■ Prompt: Write out the whole listing below word for word, omitting the pictures.

[Click-target listing]
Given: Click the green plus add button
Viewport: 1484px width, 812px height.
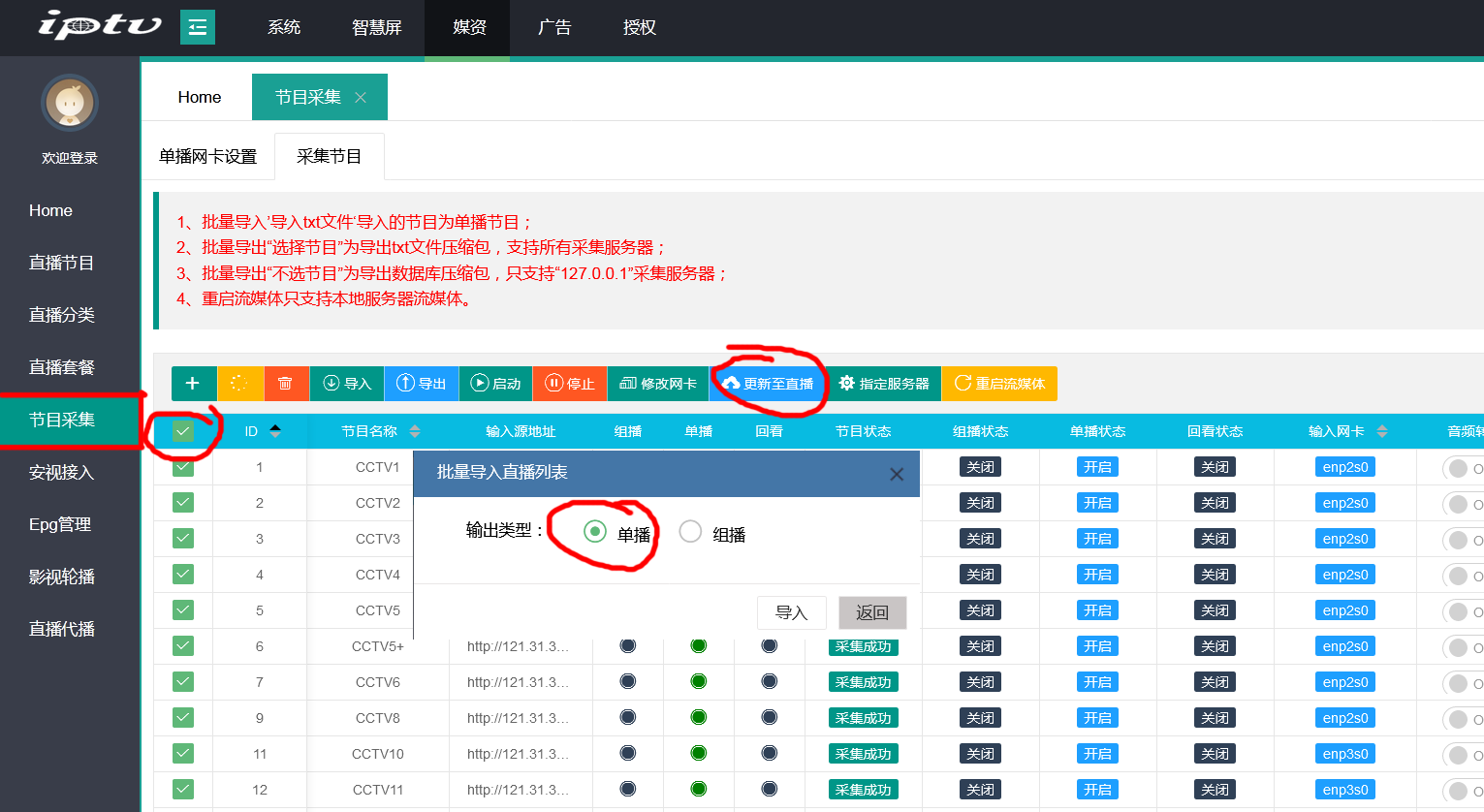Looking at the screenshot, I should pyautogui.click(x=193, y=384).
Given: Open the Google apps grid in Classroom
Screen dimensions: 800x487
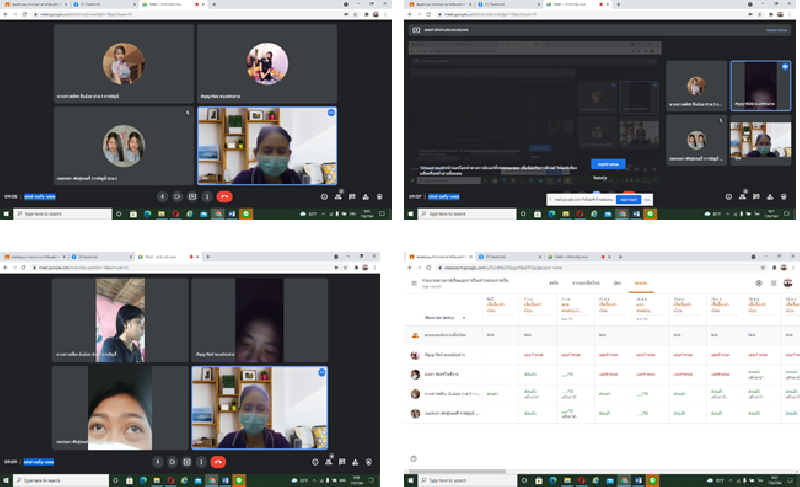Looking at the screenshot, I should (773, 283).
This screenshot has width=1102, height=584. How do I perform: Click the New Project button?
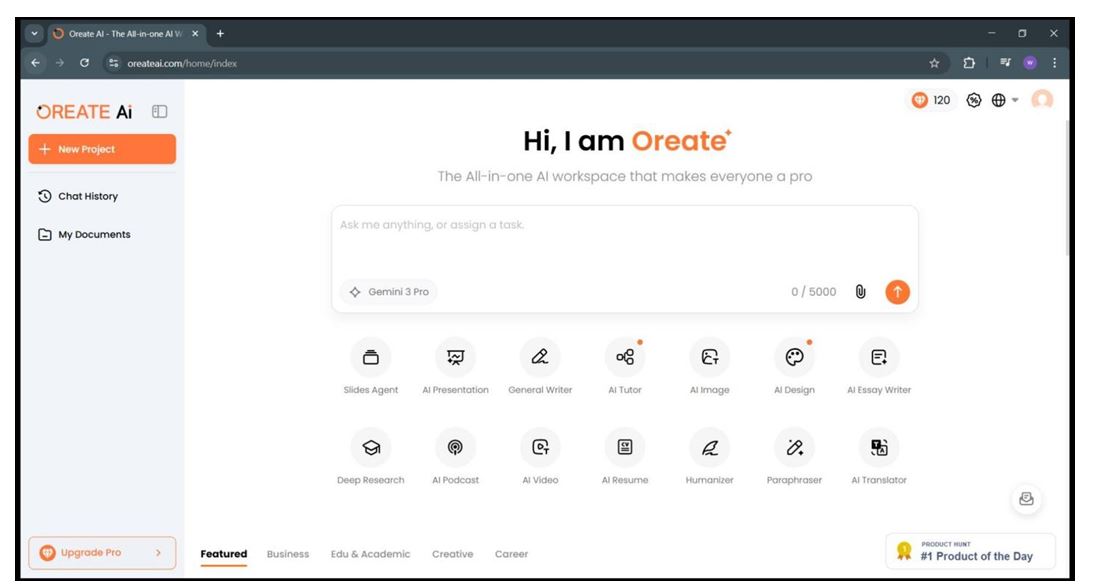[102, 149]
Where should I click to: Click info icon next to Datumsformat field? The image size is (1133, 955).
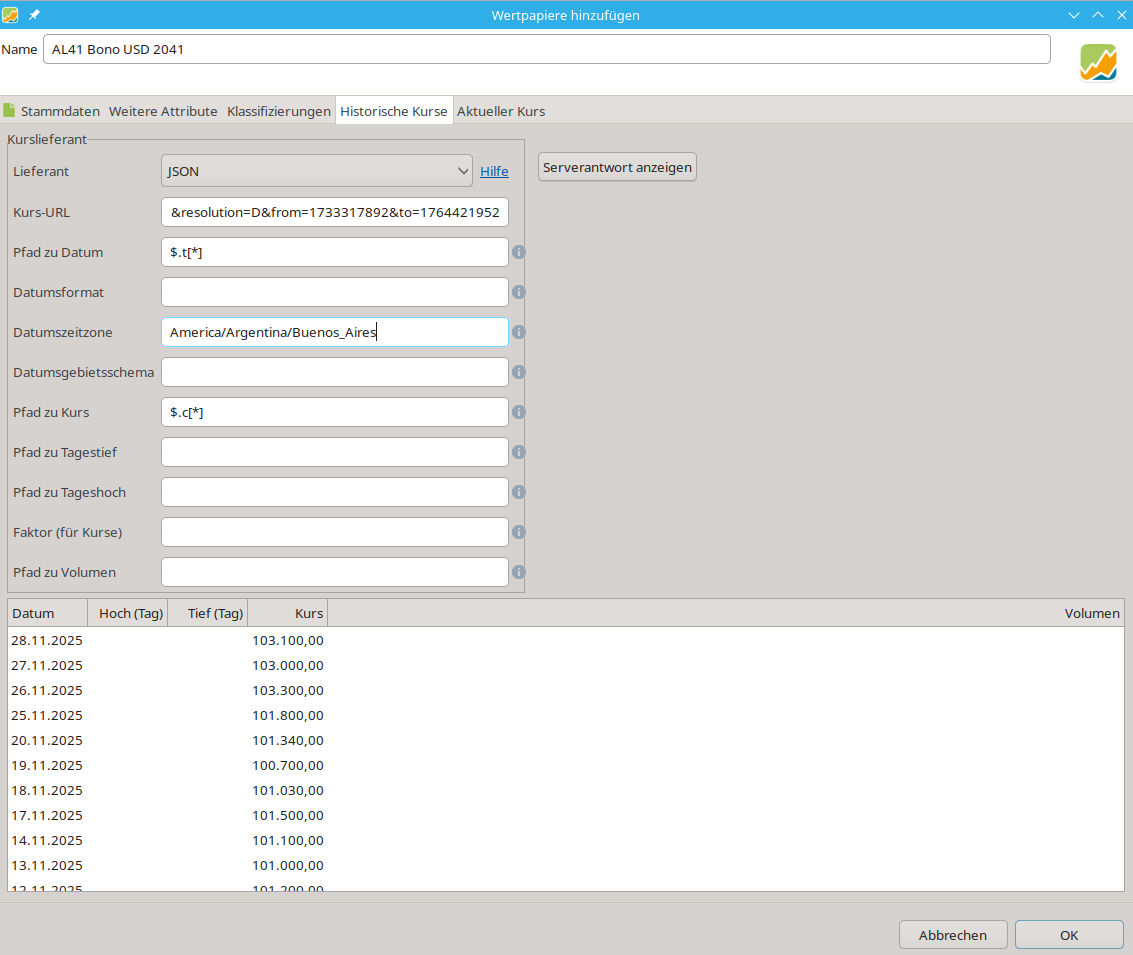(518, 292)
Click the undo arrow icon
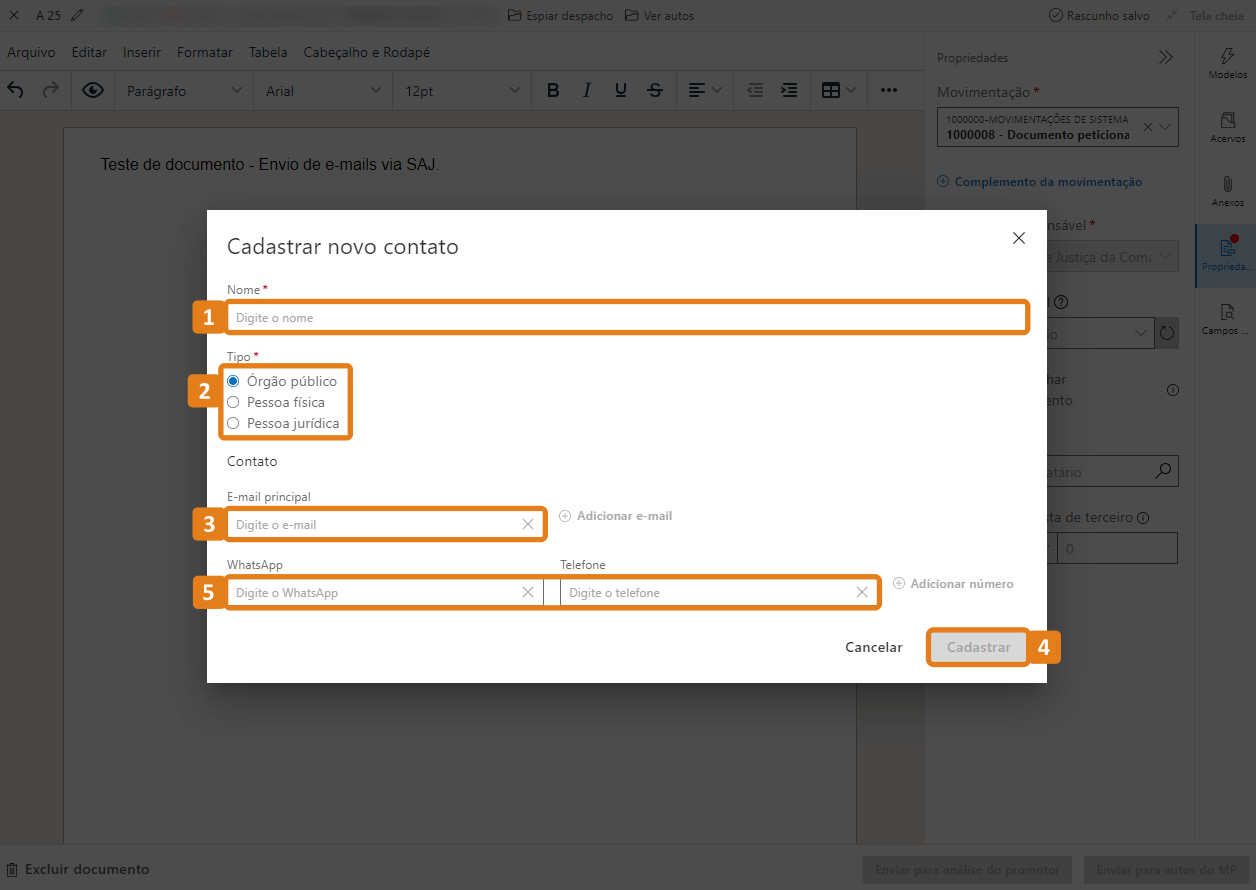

■ Written answer:
Given: Click the green plus add button
Viewport: 1484px width, 812px height.
Looking at the screenshot, I should pyautogui.click(x=193, y=384).
Given: Open the Google apps grid in Classroom
Screen dimensions: 800x487
Looking at the screenshot, I should (773, 283).
This screenshot has width=1102, height=584. How do I perform: Click the New Project button?
[102, 149]
Where should I click to: Click info icon next to Datumsformat field? The image size is (1133, 955).
(518, 292)
Click the undo arrow icon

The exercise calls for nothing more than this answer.